§ Your assignment:
Copy word for word the lines in the records below, starting at the line with "435x278 pixels." and ending at the line with "Toggle the Show ground checkbox". Skip the pictures.

§ Records for the exercise:
=== Section Start ===
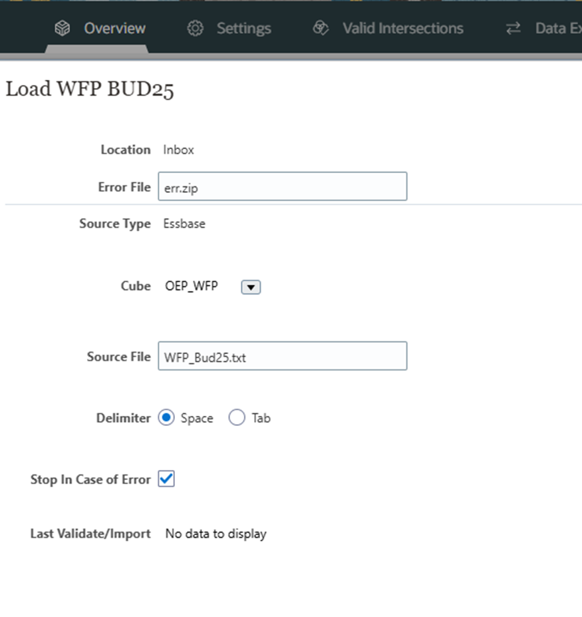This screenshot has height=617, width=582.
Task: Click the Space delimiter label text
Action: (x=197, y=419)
=== Section End ===
=== Section Start ===
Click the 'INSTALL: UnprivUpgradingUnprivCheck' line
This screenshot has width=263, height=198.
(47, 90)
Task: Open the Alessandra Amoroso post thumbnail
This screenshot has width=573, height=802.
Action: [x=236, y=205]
=== Section End ===
=== Section Start ===
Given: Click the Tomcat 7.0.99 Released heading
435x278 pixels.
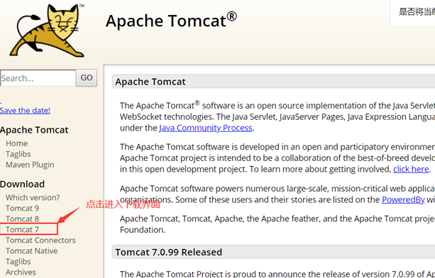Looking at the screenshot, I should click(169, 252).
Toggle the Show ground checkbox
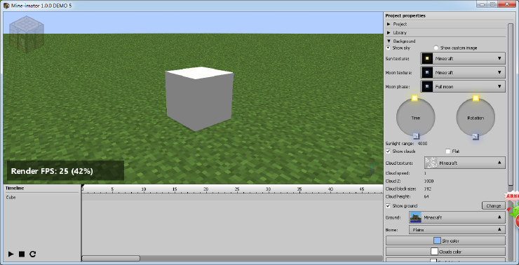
=== Section End ===
§ Output of the task:
435x278 pixels.
Looking at the screenshot, I should click(169, 252).
Toggle the Show ground checkbox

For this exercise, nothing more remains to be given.